■ DATA TO USE ■
━━━━━━━━━━━━━━━━━━━━━━━━━━━━━━

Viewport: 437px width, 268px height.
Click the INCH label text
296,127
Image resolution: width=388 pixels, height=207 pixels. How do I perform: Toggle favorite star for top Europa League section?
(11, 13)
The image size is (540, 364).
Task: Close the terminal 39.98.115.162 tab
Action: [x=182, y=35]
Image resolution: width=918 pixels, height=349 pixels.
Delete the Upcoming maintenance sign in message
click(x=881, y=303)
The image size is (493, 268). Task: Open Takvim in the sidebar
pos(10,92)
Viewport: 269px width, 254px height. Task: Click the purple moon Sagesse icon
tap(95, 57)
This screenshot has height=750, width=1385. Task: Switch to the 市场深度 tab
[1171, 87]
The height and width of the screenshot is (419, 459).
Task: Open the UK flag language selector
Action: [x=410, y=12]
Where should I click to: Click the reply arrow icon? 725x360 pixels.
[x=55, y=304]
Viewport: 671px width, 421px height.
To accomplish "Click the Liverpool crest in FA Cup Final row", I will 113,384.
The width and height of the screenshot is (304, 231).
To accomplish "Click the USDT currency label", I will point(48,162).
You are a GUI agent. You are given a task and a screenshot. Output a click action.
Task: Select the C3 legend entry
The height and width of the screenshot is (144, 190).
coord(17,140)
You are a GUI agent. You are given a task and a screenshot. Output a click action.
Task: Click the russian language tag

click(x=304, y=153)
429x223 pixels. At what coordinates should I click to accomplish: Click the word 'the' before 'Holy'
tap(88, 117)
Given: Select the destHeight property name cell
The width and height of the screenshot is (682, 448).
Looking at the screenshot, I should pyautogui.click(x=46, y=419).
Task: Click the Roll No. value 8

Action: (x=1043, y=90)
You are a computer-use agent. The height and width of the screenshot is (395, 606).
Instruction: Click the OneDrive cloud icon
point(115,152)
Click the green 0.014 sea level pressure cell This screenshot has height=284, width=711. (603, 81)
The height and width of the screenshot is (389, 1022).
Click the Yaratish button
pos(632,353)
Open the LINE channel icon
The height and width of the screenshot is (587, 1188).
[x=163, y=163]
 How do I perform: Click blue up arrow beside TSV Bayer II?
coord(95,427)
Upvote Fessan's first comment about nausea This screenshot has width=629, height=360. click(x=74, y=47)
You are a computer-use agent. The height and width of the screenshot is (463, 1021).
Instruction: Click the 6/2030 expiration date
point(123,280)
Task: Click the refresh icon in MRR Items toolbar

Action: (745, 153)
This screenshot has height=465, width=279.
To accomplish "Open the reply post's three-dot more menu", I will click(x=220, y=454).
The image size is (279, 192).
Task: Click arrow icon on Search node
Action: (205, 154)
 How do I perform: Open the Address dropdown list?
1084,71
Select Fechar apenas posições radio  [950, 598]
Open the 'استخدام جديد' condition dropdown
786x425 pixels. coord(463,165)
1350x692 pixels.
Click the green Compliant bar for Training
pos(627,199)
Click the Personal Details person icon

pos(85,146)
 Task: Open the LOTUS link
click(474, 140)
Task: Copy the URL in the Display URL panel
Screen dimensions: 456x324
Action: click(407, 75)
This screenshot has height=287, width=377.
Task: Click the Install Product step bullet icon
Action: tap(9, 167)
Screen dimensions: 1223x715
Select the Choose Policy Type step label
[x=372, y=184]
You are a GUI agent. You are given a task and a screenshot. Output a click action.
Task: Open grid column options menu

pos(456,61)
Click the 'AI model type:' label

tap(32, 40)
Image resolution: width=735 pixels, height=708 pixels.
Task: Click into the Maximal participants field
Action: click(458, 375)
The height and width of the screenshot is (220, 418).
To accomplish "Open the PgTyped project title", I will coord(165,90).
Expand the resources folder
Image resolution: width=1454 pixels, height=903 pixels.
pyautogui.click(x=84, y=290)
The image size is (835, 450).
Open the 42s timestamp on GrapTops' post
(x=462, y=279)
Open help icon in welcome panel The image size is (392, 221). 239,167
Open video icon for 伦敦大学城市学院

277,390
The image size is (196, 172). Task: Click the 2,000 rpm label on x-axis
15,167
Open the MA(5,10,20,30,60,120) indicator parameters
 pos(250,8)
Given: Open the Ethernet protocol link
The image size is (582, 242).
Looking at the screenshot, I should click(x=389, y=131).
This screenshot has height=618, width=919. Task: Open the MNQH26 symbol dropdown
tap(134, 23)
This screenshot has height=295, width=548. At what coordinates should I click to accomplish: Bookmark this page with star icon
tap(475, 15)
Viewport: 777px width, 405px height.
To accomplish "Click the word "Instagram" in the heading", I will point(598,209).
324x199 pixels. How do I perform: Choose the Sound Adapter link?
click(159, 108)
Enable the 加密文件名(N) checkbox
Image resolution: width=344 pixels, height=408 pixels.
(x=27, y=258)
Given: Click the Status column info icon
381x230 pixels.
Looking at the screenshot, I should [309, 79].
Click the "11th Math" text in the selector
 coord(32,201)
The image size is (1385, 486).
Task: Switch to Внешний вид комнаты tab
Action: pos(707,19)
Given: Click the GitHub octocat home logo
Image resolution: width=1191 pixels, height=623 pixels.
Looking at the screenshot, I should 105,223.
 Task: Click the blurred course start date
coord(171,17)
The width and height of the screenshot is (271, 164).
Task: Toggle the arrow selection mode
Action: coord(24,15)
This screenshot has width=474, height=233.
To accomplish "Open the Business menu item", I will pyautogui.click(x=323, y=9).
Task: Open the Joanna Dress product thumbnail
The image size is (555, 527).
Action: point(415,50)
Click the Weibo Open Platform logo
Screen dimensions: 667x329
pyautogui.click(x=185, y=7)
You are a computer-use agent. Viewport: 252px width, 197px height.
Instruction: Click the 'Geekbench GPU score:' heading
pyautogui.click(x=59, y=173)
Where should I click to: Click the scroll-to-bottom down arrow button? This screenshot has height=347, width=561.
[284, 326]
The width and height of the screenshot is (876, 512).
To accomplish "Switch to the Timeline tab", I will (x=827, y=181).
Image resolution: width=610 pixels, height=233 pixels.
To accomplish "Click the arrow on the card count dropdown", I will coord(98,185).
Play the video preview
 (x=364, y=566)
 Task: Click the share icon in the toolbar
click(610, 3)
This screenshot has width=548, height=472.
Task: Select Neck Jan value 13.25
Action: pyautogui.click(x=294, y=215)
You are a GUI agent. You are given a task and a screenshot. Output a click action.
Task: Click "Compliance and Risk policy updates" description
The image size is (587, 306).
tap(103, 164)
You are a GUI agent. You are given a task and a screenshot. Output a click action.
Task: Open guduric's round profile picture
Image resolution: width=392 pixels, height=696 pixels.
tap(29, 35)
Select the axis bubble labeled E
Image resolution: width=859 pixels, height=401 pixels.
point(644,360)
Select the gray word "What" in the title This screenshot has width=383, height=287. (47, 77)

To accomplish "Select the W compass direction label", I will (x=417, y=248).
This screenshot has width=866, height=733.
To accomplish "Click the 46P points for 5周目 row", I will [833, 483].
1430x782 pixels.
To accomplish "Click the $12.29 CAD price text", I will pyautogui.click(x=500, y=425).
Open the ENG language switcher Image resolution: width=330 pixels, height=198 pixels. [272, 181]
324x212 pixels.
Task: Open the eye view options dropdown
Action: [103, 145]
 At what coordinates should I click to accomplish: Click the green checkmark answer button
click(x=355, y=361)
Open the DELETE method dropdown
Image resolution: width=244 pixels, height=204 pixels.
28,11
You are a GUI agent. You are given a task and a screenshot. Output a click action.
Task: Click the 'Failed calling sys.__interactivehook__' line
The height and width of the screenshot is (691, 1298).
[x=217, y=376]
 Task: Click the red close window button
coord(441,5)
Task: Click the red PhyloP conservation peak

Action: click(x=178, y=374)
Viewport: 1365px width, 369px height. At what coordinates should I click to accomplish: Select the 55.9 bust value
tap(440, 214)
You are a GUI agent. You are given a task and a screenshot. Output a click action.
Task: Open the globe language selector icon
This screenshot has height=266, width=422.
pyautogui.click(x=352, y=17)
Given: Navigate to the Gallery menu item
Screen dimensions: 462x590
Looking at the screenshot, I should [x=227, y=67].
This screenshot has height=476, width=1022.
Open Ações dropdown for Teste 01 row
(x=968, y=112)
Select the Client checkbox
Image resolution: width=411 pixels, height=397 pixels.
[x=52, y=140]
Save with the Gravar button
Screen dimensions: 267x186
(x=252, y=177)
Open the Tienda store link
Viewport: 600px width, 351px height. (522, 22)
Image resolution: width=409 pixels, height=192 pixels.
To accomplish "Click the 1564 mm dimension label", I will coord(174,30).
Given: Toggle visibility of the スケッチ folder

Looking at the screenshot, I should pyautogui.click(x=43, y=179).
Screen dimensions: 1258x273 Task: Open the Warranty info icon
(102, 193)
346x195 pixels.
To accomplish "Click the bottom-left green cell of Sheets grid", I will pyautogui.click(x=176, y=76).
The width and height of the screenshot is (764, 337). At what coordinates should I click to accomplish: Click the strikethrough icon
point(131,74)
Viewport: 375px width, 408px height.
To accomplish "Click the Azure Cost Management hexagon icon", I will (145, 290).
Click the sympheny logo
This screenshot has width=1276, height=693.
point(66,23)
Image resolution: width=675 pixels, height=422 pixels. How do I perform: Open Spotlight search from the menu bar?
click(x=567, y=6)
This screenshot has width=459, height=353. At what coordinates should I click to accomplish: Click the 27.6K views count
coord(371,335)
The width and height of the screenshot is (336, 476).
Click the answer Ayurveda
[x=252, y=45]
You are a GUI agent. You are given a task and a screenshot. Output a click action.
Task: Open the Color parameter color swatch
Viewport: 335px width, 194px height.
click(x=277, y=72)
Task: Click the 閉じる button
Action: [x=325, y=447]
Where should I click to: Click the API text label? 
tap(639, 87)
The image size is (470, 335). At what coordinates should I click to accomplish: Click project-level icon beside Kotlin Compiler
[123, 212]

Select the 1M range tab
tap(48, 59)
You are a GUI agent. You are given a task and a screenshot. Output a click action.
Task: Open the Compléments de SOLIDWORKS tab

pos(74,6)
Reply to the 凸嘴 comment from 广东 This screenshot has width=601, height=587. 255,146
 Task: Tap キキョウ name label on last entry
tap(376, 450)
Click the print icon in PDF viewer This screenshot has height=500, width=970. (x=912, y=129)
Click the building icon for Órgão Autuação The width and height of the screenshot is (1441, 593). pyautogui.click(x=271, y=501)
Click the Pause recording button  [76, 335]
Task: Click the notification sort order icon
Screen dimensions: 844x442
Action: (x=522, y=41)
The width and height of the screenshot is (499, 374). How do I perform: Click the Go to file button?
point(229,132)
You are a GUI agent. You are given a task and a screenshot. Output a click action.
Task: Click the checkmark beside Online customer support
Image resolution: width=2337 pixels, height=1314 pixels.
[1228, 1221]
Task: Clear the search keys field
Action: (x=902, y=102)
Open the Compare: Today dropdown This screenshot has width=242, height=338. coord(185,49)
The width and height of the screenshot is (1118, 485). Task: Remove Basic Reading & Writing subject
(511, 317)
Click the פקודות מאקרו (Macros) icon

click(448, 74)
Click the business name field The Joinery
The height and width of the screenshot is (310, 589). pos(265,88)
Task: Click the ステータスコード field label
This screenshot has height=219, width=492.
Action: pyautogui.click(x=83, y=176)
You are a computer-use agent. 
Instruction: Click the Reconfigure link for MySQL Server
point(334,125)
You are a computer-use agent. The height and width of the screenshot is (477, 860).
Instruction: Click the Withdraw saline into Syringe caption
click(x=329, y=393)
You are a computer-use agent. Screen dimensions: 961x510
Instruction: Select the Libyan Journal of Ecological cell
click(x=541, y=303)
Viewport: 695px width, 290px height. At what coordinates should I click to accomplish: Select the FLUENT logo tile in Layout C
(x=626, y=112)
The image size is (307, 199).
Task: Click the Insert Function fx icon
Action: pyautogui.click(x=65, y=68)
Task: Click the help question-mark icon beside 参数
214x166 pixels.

━━━━━━━━━━━━━━━━━━━━━━━━━━━━━━

■ REQUIRED ACTION ■
Everything above from the line with "Task: Copy the URL in the Display URL panel" to the line with "The height and width of the screenshot is (220, 418).", both included, must be repeated exactly, and nothing outside that range.

■ EXERCISE OUTPUT ■
Task: Copy the URL in the Display URL panel
Screen dimensions: 456x324
Action: click(407, 75)
This screenshot has height=287, width=377.
Task: Click the Install Product step bullet icon
Action: tap(9, 167)
Screen dimensions: 1223x715
Select the Choose Policy Type step label
[x=372, y=184]
You are a GUI agent. You are given a task and a screenshot. Output a click action.
Task: Open grid column options menu

pos(456,61)
Click the 'AI model type:' label

tap(32, 40)
Image resolution: width=735 pixels, height=708 pixels.
Task: Click into the Maximal participants field
Action: click(458, 375)
The height and width of the screenshot is (220, 418).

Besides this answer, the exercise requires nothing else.